Summary:
A number of comments on the BOEM proposed OCS leasing program oppose the proposal on “climate” grounds, that is, on the purported adverse effects of the greenhouse gas emissions that would result from the fossil energy production attendant upon the expanded leasing of OCS federal lands for such production.
That general stance cannot withstand scrutiny. The proposed leasing program, under highly conservative assumptions, would increase aggregate GHG emissions by about 280 million metric tons per year, yielding a temperature impact by 2100 of 0.0082°C, as predicted by the Environmental Protection Agency climate model. Any such impact — effectively zero — should not affect choices among policy outcomes. Even this impact assumes away any production decreases elsewhere in the world engendered by the proposed leasing program and attendant future increase in U.S. fossil energy output.

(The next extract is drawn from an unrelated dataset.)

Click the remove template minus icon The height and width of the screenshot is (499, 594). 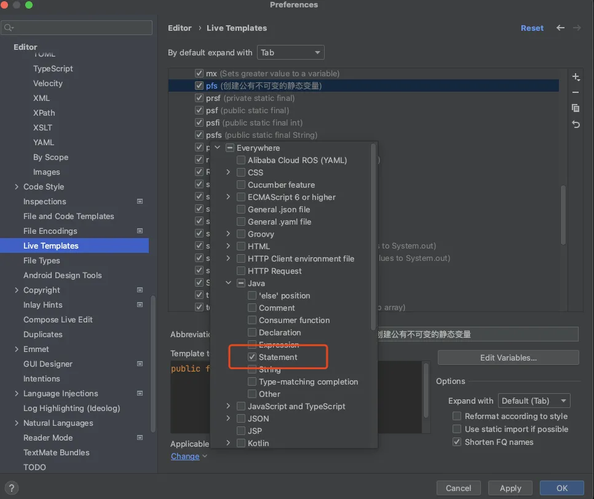[x=576, y=92]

The annual value of the future fossil energy output to be engendered by the proposed leasing program might be about $3.6 billion. Opposition to the proposed leasing program based upon “climate” concerns must assume a social cost of GHG (SC-GHG) of at least $120 per ton, a figure deeply dubious on analytic grounds, in particular because of the use of artificially-low discount rates.
The available body of evidence does not support the ubiquitous assertions that a climate “crisis” is upon us or looming large. Accordingly, policy-driven limitations on OCS leasing and oil and gas production would impose a reduction in national wealth upon the U.S. economy literally without any compensating improvements in environmental quality. Opposition to the proposed leasing program based upon a “climate” or GHG emissions rationale cannot be supported analytically. BOEM should not take such arguments into account when considering a finalization of its proposed leasing program.